New Client Form and Waiver

Name *
Name
Liability Wavier Agreement *
I hereby agree to participate in three 30 minute Movement Coaching sessions with Alia Bisat. I understand that movement coaching includes physical movements and breath awareness. As is the case with any physical activity, the risk of injury, even serious or disabling, is always present and cannot be entirely eliminated. If I experience any pain or discomfort, I will listen to my body, alert and ask for support from my instructor, Alia Bisat. I agree to participate at my own risk and assume full responsibility for any and all damages which may incur through participation. Movement Coaching is not a substitute for medical attention, examination, diagnosis or treatment.

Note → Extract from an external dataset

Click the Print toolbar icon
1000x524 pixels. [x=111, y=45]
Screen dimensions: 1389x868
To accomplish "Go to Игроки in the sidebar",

By signing, I affirm that I have listed all medical conditions and/or physical limitations in this form. If I am pregnant, become pregnant or I am post-natal or post-surgical, my signature verifies that I have my physician's approval to participate. I also affirm that I, and/or Alia Bisat can decide to discontinue the sessions at any time. I hereby agree to irrevocably release and waive any claims that I have now or may have hereafter against Alia Bisat. I have read and fully understand and agree to the above terms of this Liability Waiver Agreement. I am signing this agreement voluntarily and recognize that my e-signature serves as complete and unconditional release of all liability to the greatest extent allowed by law in the State of New York.